The same idea of a stop time holds with the future when there is a stable time, whether in Plato’s Republic or in an accomplished socialist system, when there is no need to do anything new, perhaps other than going to the moon or getting in other inconsequential diversions. People will be comfortable and that is all that matters or needs to matter. The bad things will be eliminated. On the other hand, Liberals imagine a sequence or line of endless development where bad things are eliminated and there are no end of them like, as I say, having a very long life span or colonizing other stars, once past the requirements of giving everybody what they want and what they need, which means a middle range set of continuing improvements whereby every population gets more and more entitlements so that it can do whatever it wants or do nothing whatever, any and all desired goals, including having children only when people want them and bringing them forth without pain, none of these unreasonable goals on the not too immediate future even if the Bible says that women will have pain in childbirth and men will work through the sweat of their brows, both those goals not now so far away.
The key point is that the two political sides do not just disagree.

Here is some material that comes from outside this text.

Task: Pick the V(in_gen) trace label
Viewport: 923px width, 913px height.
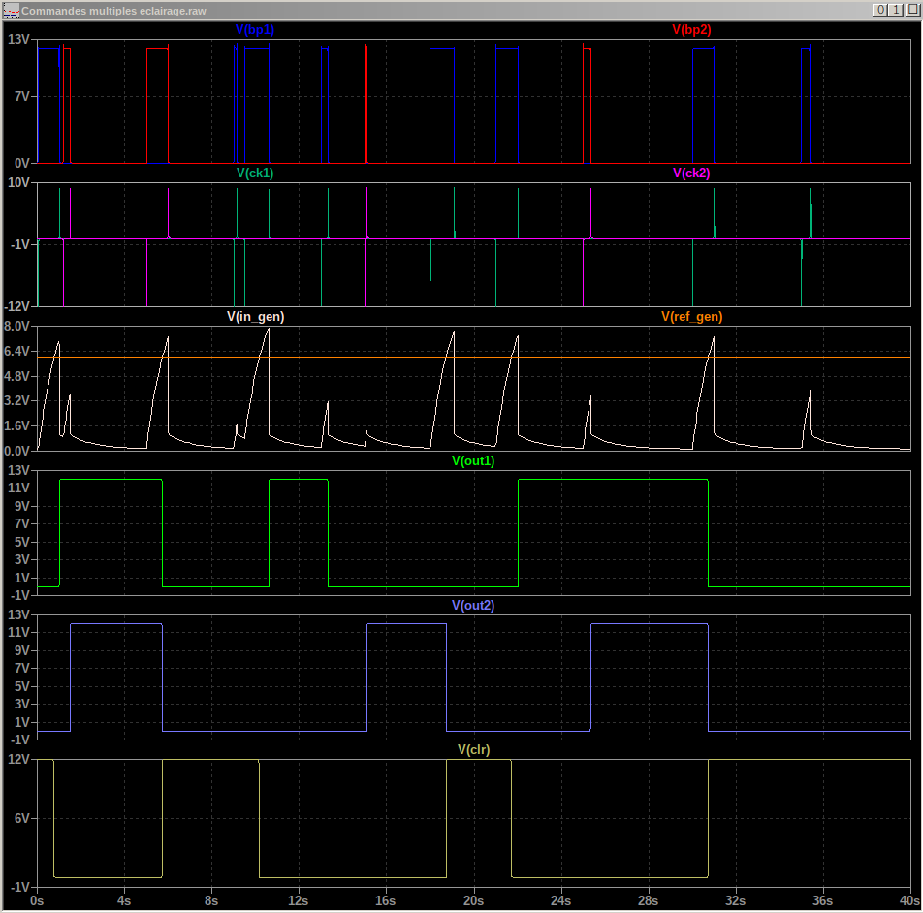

They do not understand one another, crackpots all to the other side. It is a mistake to think that there is a compromise in the sense that there is a meeting of minds whereby the two sides can form a compromise as they supposedly did in the recent agreement on gun control. It was that the Democrats accepted whatever the Republicans would offer, clenching their fists so as to get the boyfriend loophole abolished because the Republicans think that the gun issue is now off the table and the Democrats think they might as well get something before they lose the Congress in November. Self interest rather than community is the order of the day and has been so since conservatives and liberals set up their opposition in the Seventeenth Century. Each side cultivates its own flocks rather than win over members of the opposing flock. See that happen in the fall.